### Brief
Print every entry again, precisely as written.

### Entries taken from a collection
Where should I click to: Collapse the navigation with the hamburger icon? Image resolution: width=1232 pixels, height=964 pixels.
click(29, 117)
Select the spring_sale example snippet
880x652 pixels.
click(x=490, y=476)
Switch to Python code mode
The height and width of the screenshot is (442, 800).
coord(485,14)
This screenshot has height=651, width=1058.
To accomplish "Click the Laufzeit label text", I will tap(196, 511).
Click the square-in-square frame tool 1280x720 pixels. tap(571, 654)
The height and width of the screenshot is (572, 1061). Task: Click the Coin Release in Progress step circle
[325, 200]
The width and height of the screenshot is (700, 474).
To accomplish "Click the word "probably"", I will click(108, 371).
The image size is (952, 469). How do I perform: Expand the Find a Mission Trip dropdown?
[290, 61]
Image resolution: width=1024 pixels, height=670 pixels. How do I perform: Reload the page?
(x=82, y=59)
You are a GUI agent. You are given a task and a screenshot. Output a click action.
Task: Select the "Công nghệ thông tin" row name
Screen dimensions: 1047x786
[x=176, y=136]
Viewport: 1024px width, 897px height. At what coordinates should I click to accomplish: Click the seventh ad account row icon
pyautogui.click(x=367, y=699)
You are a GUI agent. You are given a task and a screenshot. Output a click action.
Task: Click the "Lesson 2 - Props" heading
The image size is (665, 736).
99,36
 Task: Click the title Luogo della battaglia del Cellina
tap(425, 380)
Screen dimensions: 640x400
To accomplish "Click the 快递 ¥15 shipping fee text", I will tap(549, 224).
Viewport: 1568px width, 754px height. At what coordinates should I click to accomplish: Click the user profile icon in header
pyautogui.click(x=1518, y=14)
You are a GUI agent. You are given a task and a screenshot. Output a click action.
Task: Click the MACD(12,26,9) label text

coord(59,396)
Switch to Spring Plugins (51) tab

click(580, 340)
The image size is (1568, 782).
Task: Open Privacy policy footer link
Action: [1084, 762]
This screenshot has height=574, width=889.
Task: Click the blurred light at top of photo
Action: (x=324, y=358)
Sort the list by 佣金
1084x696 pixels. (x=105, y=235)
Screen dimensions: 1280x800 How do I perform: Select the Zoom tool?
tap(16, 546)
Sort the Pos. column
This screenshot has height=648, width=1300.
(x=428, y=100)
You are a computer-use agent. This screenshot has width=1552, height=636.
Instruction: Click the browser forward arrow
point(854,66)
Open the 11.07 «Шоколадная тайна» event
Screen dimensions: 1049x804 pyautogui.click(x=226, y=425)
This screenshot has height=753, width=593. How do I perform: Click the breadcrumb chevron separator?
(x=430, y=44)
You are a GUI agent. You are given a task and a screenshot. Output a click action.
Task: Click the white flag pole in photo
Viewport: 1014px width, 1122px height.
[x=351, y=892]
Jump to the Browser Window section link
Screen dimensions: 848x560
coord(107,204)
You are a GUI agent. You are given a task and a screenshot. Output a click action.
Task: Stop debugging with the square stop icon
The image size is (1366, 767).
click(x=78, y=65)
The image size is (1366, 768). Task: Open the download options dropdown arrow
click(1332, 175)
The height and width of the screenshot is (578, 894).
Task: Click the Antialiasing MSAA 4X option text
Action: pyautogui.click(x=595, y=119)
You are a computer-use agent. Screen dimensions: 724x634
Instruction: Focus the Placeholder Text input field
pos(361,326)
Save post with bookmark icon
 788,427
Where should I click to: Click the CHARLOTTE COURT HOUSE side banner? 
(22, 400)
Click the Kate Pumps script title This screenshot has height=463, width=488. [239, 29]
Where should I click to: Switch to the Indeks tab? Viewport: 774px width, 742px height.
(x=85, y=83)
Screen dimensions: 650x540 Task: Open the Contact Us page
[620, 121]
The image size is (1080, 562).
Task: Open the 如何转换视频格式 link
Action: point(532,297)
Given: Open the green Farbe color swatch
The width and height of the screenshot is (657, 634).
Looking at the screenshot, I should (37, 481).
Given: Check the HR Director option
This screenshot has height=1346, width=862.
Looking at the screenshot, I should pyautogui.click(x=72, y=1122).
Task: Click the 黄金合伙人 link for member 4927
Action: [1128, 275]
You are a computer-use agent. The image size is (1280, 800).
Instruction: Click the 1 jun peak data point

### Answer space
Where should I click to: Collapse the navigation with the hamburger icon? Image resolution: width=1232 pixels, height=964 pixels.
click(29, 117)
Select the spring_sale example snippet
880x652 pixels.
click(x=490, y=476)
Switch to Python code mode
The height and width of the screenshot is (442, 800).
coord(485,14)
This screenshot has height=651, width=1058.
To accomplish "Click the Laufzeit label text", I will tap(196, 511).
Click the square-in-square frame tool 1280x720 pixels. tap(571, 654)
The height and width of the screenshot is (572, 1061). Task: Click the Coin Release in Progress step circle
[325, 200]
The width and height of the screenshot is (700, 474).
To accomplish "Click the word "probably"", I will click(108, 371).
The image size is (952, 469). How do I perform: Expand the Find a Mission Trip dropdown?
[290, 61]
Image resolution: width=1024 pixels, height=670 pixels. How do I perform: Reload the page?
(x=82, y=59)
You are a GUI agent. You are given a task and a screenshot. Output a click action.
Task: Select the "Công nghệ thông tin" row name
Screen dimensions: 1047x786
[x=176, y=136]
Viewport: 1024px width, 897px height. At what coordinates should I click to accomplish: Click the seventh ad account row icon
pyautogui.click(x=367, y=699)
You are a GUI agent. You are given a task and a screenshot. Output a click action.
Task: Click the "Lesson 2 - Props" heading
The image size is (665, 736).
99,36
 Task: Click the title Luogo della battaglia del Cellina
tap(425, 380)
Screen dimensions: 640x400
To accomplish "Click the 快递 ¥15 shipping fee text", I will tap(549, 224).
Viewport: 1568px width, 754px height. At what coordinates should I click to accomplish: Click the user profile icon in header
pyautogui.click(x=1518, y=14)
You are a GUI agent. You are given a task and a screenshot. Output a click action.
Task: Click the MACD(12,26,9) label text

coord(59,396)
Switch to Spring Plugins (51) tab

click(580, 340)
The image size is (1568, 782).
Task: Open Privacy policy footer link
Action: [1084, 762]
This screenshot has height=574, width=889.
Task: Click the blurred light at top of photo
Action: (x=324, y=358)
Sort the list by 佣金
1084x696 pixels. (x=105, y=235)
Screen dimensions: 1280x800 How do I perform: Select the Zoom tool?
tap(16, 546)
Sort the Pos. column
This screenshot has height=648, width=1300.
(x=428, y=100)
You are a computer-use agent. This screenshot has width=1552, height=636.
Instruction: Click the browser forward arrow
point(854,66)
Open the 11.07 «Шоколадная тайна» event
Screen dimensions: 1049x804 pyautogui.click(x=226, y=425)
This screenshot has height=753, width=593. How do I perform: Click the breadcrumb chevron separator?
(x=430, y=44)
You are a GUI agent. You are given a task and a screenshot. Output a click action.
Task: Click the white flag pole in photo
Viewport: 1014px width, 1122px height.
[x=351, y=892]
Jump to the Browser Window section link
Screen dimensions: 848x560
coord(107,204)
You are a GUI agent. You are given a task and a screenshot. Output a click action.
Task: Stop debugging with the square stop icon
The image size is (1366, 767).
click(x=78, y=65)
The image size is (1366, 768). Task: Open the download options dropdown arrow
click(1332, 175)
The height and width of the screenshot is (578, 894).
Task: Click the Antialiasing MSAA 4X option text
Action: pyautogui.click(x=595, y=119)
You are a computer-use agent. Screen dimensions: 724x634
Instruction: Focus the Placeholder Text input field
pos(361,326)
Save post with bookmark icon
 788,427
Where should I click to: Click the CHARLOTTE COURT HOUSE side banner? 
(22, 400)
Click the Kate Pumps script title This screenshot has height=463, width=488. [239, 29]
Where should I click to: Switch to the Indeks tab? Viewport: 774px width, 742px height.
(x=85, y=83)
Screen dimensions: 650x540 Task: Open the Contact Us page
[620, 121]
The image size is (1080, 562).
Task: Open the 如何转换视频格式 link
Action: point(532,297)
Given: Open the green Farbe color swatch
The width and height of the screenshot is (657, 634).
Looking at the screenshot, I should (37, 481).
Given: Check the HR Director option
This screenshot has height=1346, width=862.
Looking at the screenshot, I should pyautogui.click(x=72, y=1122).
Task: Click the 黄金合伙人 link for member 4927
Action: [1128, 275]
You are a computer-use agent. The image size is (1280, 800).
Instruction: Click the 1 jun peak data point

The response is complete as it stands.